Il dossier cinese nasce tutto in casa Cinque Stelle, l'epicentro è il ministero dello Sviluppo economico di Luigi Di Maio. Là ha il suo ufficio il sottosegretario Michele Geraci, già docente in Cina, un supporter dell'Italia alla pechinese. È la coppia Di Maio-Geraci a preparare il terreno per l'intesa e il viaggio di Xi Jinping.

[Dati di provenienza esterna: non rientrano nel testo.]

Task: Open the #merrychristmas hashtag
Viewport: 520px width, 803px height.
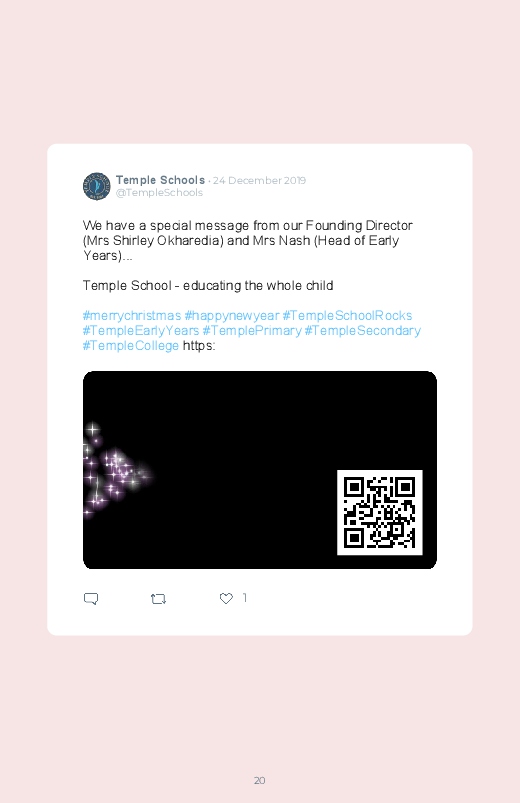Action: (x=132, y=315)
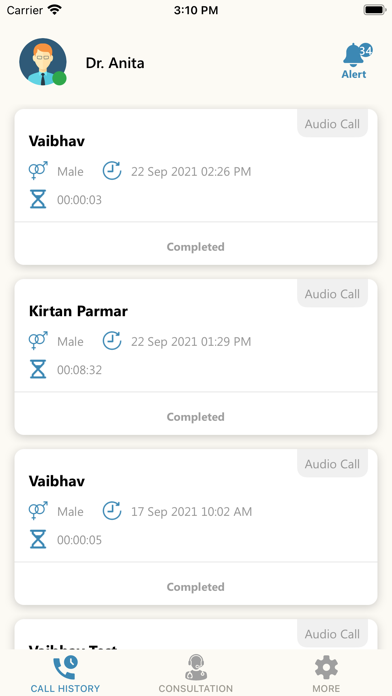
Task: Switch to the Call History tab
Action: tap(65, 674)
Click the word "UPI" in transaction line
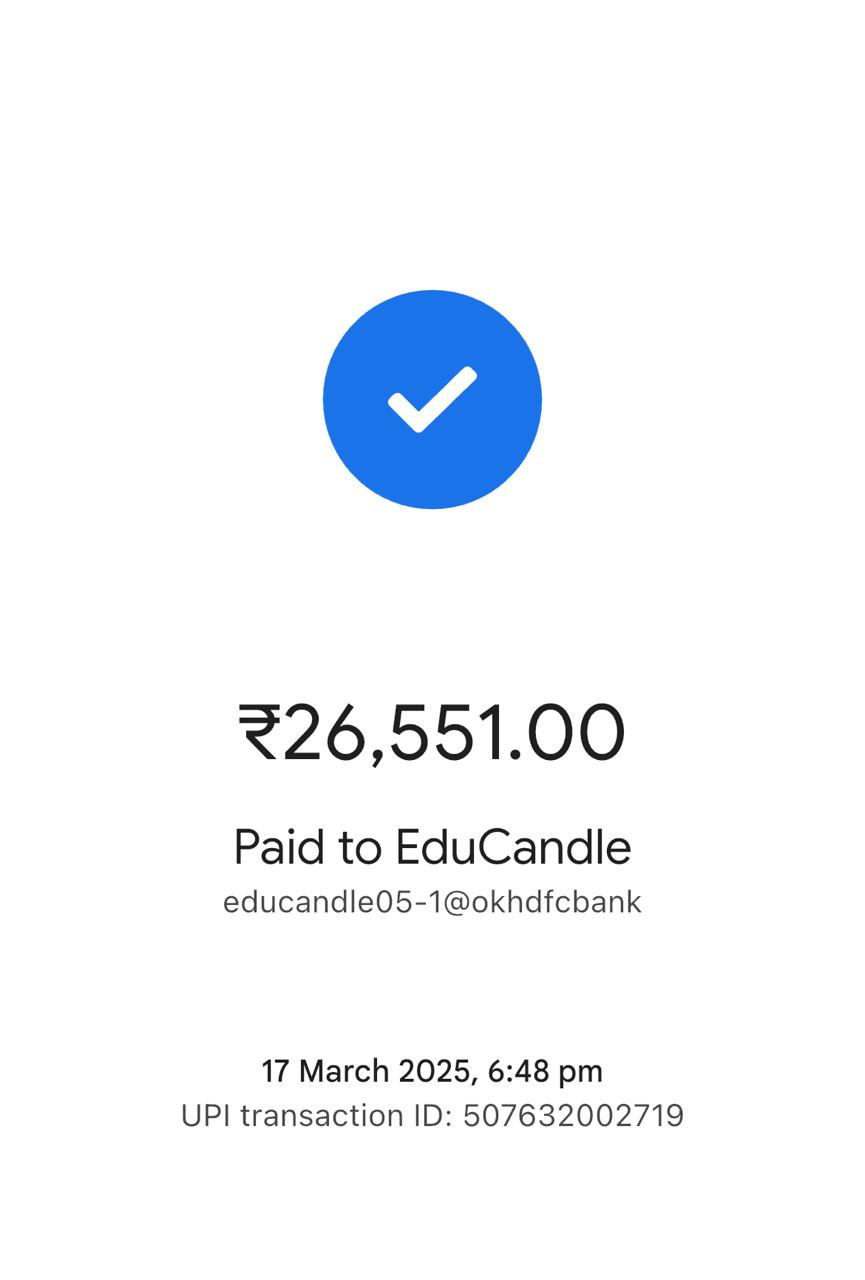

Di Maio nel settembre del 2018 vola in Cina, si premura di dirci che va in classe economy e da par suo cambia il nome del presidente cinese in "Ping", ma il cervello dell'intesa non è lui, Di Maio è solo un inconsapevole "veicolo" di Pechino che in realtà conta sui neuroni del professor Geraci, quello che gli analisti di Merics chiamano "Mister China".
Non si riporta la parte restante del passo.